Dans le cadre de l’harmonisation des stratégies africaines en vue des négociations climatiques internationales, le représentant du Tchad à la COP30, le Ministre de l’Environnement, M. Hassan Bakhit Djamous, a participé ce dimanche 16 novembre à une réunion du Groupe africain des Négociateurs (African Group of Negotiators – AGN), à Belém. Cette rencontre vise à affiner et préciser la position du Tchad.

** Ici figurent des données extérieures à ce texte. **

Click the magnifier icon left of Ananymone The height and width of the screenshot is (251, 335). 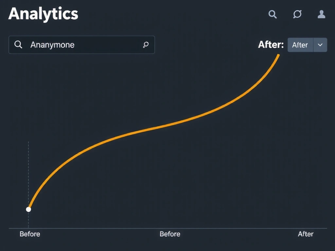point(19,45)
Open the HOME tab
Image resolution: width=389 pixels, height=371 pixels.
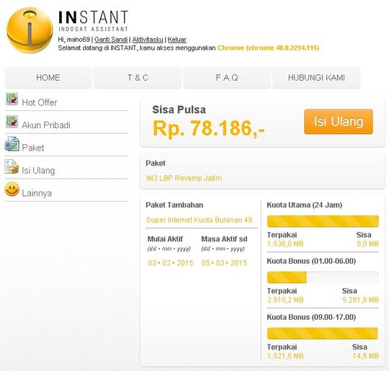tap(48, 77)
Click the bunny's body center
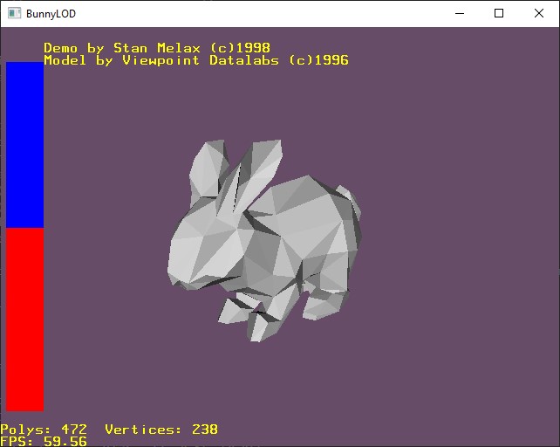The width and height of the screenshot is (560, 447). pyautogui.click(x=293, y=229)
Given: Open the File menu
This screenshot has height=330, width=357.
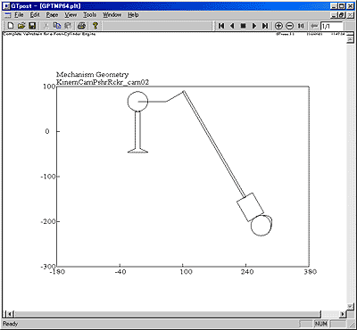Looking at the screenshot, I should click(19, 15).
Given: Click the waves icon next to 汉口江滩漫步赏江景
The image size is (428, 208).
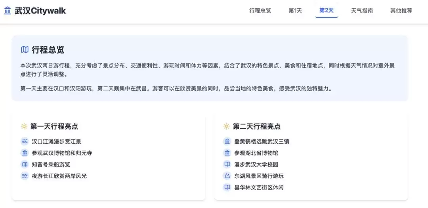Looking at the screenshot, I should point(25,141).
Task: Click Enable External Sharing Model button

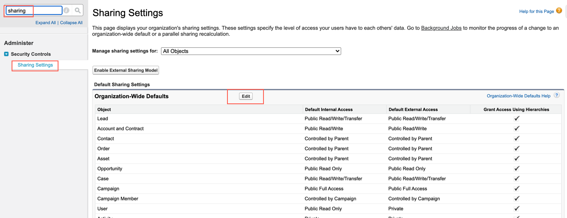Action: 126,70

Les échanges ont porté principalement sur la question du financement climat. Le continent africain, et le Tchad en particulier, a rappelé les engagements non tenus des pays développés, exigeant notamment :
- La mobilisation effective des 100 milliards de dollars annuels promis.
- La définition d’un objectif de financement post-2025 nettement plus ambitieux, avec une insistance particulière sur le soutien aux actions d’adaptation.
Dans son plaidoyer, le Ministre Djamous a mis l’accent sur les enjeux majeurs des zones arides et semi-arides. Le Tchad, confronté de plein fouet aux conséquences de la crise climatique, est le théâtre de phénomènes critiques :
- L’accélération de la désertification.
- L’assèchement progressif du Lac Tchad, impactant des millions de personnes.
- L’augmentation des phénomènes météorologiques extrêmes.
Les discussions au sein de l’AGN ont ainsi souligné l’impératif de renforcer la sécurité alimentaire et d’améliorer la gestion des ressources en eau dans ces régions vulnérables.
Ces thématiques, essentielles pour l’avenir du pays, sont proposées comme des priorités incontournables à inscrire à l’agenda de la COP30, dans une perspective de justice climatique et de développement durable pour le Tchad et l’ensemble du continent.